Ricordo che piansi tanto esattamente dopo un anno dall’incidente: il 18 luglio del 1995. Mi trovavo in Germania, in ospedale e mi fecero vedere la foto del viso di Fabio Casartelli, ciclista, insanguinato. Era deceduto al Tour De France durante una gara. Aveva avuto da due mesi un figlio. Una tragedia che mi segnò molto e mi permise di continuare ad essere l’uomo-atleta di sempre. Ogni anno vado a consegnare un premio personale all’atleta più combattivo al Gp Capodarco internazionale dilettanti Memorial Casartelli per mantenere forte il mio legame con il ciclismo ed i valori che riesce a trasmettere”.

Come hai fatto a non mollare? “Forse – risponde – è stato grazie alla mia famiglia, che mi è sempre stata vicina. O forse è stato merito di quel pretino del Cto di Firenze in cui ero ricoverato, che mi ripeteva di continuo: Sempre avanti. Forse sono state la preghiera e la mia fede in Dio. O i diciassette anni di uno sport che mi ha insegnato a vedere nei limiti non ostacoli, ma punti da cui ripartire, se non anche la fortuna nell’incidente, che non mi ha tolto la possibilità di una vita sessuale piena. Non mi so dare una risposta. So solo che continuo ad essere innamorato della vita- lo testimonia la mia serenità – e ho imparato a vivere con maggiore passione e determinazione. E’ per questo che ho accettato di fare da coach ai ragazzi delle scuole elementari e medie negli istituti di Magione di Passignano (Pg), e di seguire a Camerino e a Perugia progetti di Sport integrato multidisciplinari a partire dal prossimo anno scolastico”.

Dopo la scalata dello Stelvio del 24 giugno scorso, ci sarà quella del Ghisallo nella Gran Fondo dedicata a Fabio Casartelli sul lago di Como. E’ in programma per il 17 luglio prossimo. Seguirà lasfida al tempo di gara nel Gp Capodarco e la Maratona d’Italiaad ottobre. Si partirà da Maranello e si arriverà a Carpi. Obiettivo: fare 42 chilometri sotto le 4 ore e proseguire con i successi conseguiti nella Colle Marathon dei valori di Barchi, nel Pesarese.

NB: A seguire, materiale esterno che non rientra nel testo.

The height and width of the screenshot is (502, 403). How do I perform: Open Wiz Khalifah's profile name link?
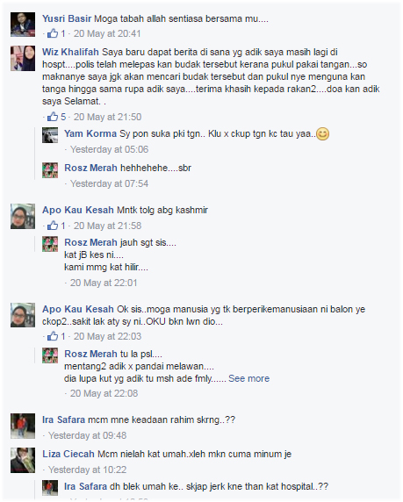click(x=70, y=52)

Paura? “Be – sorride – di sfide ne ho superate altre ben più toste. Nel 2009 mi capitò di scalare gli ultimi cinque chilometri del Blockhouse al Giro d’Italia di ciclismo dei professionisti. Gli ultimi 50 metri furono teletrasmessi in diretta durante la cronaca della tappa con commento finale di Cassani e Bulbarelli. Quel giorno presi una decisione: avrei fatto ogni anno una salita che, in genere, coincide con l’arrivo di una tappa del Giro d’Italia per professionisti. Avevo voglia di rivivere sensazioni forti, darmi ulteriori stimoli e condividere con gli altri la mia passione, trasmettendo entusiasmo e serenità. Sto mantenendo fede a questa promessa”.
Nel 2010 Luca ha scalato Terminillo e Tonale. Poi il Grossglockner. Nel 2012 il Passo dello Stelvio, l’anno successivo le Tre cime di Lavaredo, nel 2014 l’Inferno dello Zoncolan, nel 2015 il Colle delle finestre.

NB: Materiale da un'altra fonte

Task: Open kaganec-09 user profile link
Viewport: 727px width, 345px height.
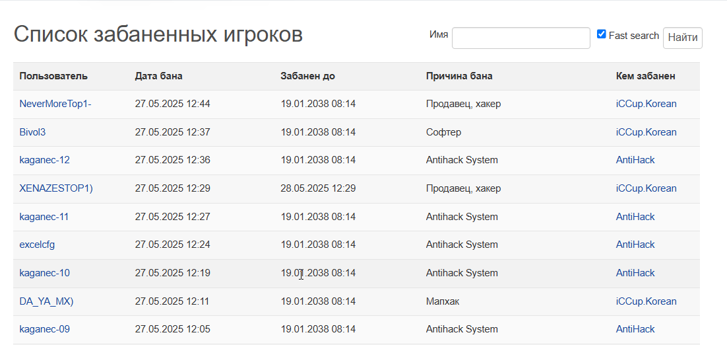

Sulla sua maglietta portafortuna, ci sono cinque rifermenti: La Bicicuore diabete onlus, guidata da suo fratello gemello David, la Marina Romoli onlus, la Fondazione Casartelli, lo Csen e l’Avanti tutta di Leonardo Cenci.

Luca supporta anche la Fondazione Vertical a sostegno della ricerca sulle lesioni midollari, attraverso il Progetto Modelle & rotelle.
Per gli allenamenti segue un ritmo di tre uscite settimanali.

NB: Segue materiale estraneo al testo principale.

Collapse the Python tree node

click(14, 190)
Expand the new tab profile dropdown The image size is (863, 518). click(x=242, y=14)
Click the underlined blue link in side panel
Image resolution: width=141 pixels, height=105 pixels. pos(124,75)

“Come mi carico? – risponde – Con Elisa. Soprattutto con una delle sue canzoni. Quella che dice: E miracolosamente non ho smesso di sognare, miracolosamente non riesco a non sperare, e se c’è un segreto, è fare tutto come se vedessi il sole e non qualcosa che non c’è. Che è come il percorso della mia vita in cui ho semplicemente trasferito tutto il mio bagaglio psicofisico in una vita nuova. Senza tristezza, con amore e curiosità per gli altri e quello che faccio”.
In futuro? “Scalate – conclude – e di sicuro green economy, sociale, no profit e politica, un’altra mia passione di sempre”.